Write things. And keep writing them until you are sick of writing and really just want to cry and pack it all in because let’s face it, it’s never going to go anywhere 

This is precisely the point at which being Certifiably Batshit works in your favour, because HA! there is no other job you could do on account of how you would need time off for panic attacks, or there might be a week when you can’t get out of bed because the Marshmallow of Anxious Doom is pressing your head into the pillow in the hope of smothering you with your own misery, or those manic days when you keep writing but none of it makes sense except in your head but your head isn’t making any sense either and around 3pm you realise you forgot to take your meds and oh god it really must be time for a nap now.

Anyone with any sense whatsoever gives up on writing as a career early on and decides that working as a bait setter in a shark tank would be the easier option. But when you are batshit you have no other option but to carry on because what the fuck else you gonna do?
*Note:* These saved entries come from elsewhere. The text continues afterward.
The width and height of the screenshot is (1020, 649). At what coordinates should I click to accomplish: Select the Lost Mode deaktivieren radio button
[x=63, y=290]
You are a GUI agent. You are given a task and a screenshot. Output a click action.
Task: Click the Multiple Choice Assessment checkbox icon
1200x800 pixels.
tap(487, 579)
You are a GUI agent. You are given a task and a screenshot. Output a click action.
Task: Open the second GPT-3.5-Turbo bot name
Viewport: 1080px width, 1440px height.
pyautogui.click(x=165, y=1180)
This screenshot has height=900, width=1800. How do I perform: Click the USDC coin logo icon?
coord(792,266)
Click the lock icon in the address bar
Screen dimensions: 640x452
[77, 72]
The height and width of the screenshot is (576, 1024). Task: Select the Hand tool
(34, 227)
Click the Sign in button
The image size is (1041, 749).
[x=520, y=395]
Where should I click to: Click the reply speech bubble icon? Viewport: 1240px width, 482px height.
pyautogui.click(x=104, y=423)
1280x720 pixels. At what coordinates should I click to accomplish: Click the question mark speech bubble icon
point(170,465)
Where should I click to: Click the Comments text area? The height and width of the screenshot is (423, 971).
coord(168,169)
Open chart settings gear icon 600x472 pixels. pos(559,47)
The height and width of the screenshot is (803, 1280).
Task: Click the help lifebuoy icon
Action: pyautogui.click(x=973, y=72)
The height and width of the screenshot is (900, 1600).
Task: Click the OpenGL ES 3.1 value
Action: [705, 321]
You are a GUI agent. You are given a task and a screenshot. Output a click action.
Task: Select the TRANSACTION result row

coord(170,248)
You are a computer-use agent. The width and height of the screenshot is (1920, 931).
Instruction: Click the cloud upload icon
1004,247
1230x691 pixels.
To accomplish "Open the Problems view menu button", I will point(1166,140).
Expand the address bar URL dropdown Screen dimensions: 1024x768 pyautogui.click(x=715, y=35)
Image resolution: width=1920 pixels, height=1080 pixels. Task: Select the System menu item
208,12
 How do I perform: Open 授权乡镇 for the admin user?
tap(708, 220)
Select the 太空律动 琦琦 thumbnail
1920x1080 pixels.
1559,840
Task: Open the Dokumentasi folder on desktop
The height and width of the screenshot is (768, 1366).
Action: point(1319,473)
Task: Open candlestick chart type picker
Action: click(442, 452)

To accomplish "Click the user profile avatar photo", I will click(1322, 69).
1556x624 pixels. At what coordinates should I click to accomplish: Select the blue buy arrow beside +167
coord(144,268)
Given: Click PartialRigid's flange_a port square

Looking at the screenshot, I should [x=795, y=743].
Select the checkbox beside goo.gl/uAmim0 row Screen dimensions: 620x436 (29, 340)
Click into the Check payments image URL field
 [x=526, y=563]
Talk to lots of people, make lots of friends

Yeah I know, this is the hardest bit because oh my god people and conversations and everyone will realise what a dork you actually are, waily… But honestly, EVERYONE FEELS LIKE THAT. And the more people you know, the more interesting stories you get to hear and the more inspiration you have for your writing. Anyone on my own Facebook friends list will tell you how much I use them as a ready source of case studies for articles – not because I purposely collated myself a zoo full of specimens, but because I like lovely and funny and different people.

Oh, and the useful thing about knowing lots of people is that quite often it gives you a foot in the door with commercial clients. What you know is as important as who you know, but only just.

Follow the money

Unless you are very lucky, you have bills to pay. It’s all very well standing by the principle of only writing worthwhile stuff (for ‘worthwhile’ read ‘things you actually want to write about’), but principles don’t put food on the table. You don’t have to compromise your ethics, but be well aware that any work you can take whilst you’re feeling less deranged than usual gives you a cushion against that fortnight in February when you can’t see any way out that doesn’t involve lying in bed all day eating chocolate and hating everything. Think of that cushion when you’re offered a week’s copywriting for a double-glazing company, or whatever – it might well be mind-numbingly tedious and you’ll almost certainly resent every second of it, but it probably pays twice the rate of the more interesting stuff and apart from anything else, the ‘working to deadlines’ thing is good practice.

Please remember – you really don’t have to work for free. I wrote about this recently (opens in new window, so you won’t lose your place) – it’s fine to do a few little bits at the start in order to have some kind of CV, but if you’re pushing your blogging and social media enough you should hopefully have enough proof of ability without doing free shit for other people. 

Think up story ideas, then pitch to magazines and websites. Sometimes they’ll say no – and quite often you’ll get absolutely no response at all, which is fucking rude but you might as well get used to it now cos it’ll happen and it isn’t personal – but sometimes they’ll say yes. If someone takes your pitch then DO IT PROPERLY AND ON TIME BECAUSE YOU WANT MORE WORK. If this work happens to coincide with ‘Rocking and Crying In The Corner Week’ then suck it the fuck up – just get the fucking work done and do your wailing into the dog/cat/pillow after you’ve submitted it. 

Rinse and repeat.

Ta da! You’re a writer, and you didn’t even have to get out of your pyjamas to do it (although it helps the Mentalism if you get dressed at some point during the day. Seriously). 

I’ve one final point:

Love what you do

However much I take the piss, I really fucking love my job. It’s stupid and ridiculous and the money’s mostly crap and it’s fucking stressful, but I wouldn’t have it any other way. Actually of course I would – I’d rather the workload was steady rather than being feast or famine, and I’d like it very much better if it paid ten times what it actually does, because then it might be somewhere within the ballpark of what people think it pays. But I still love it.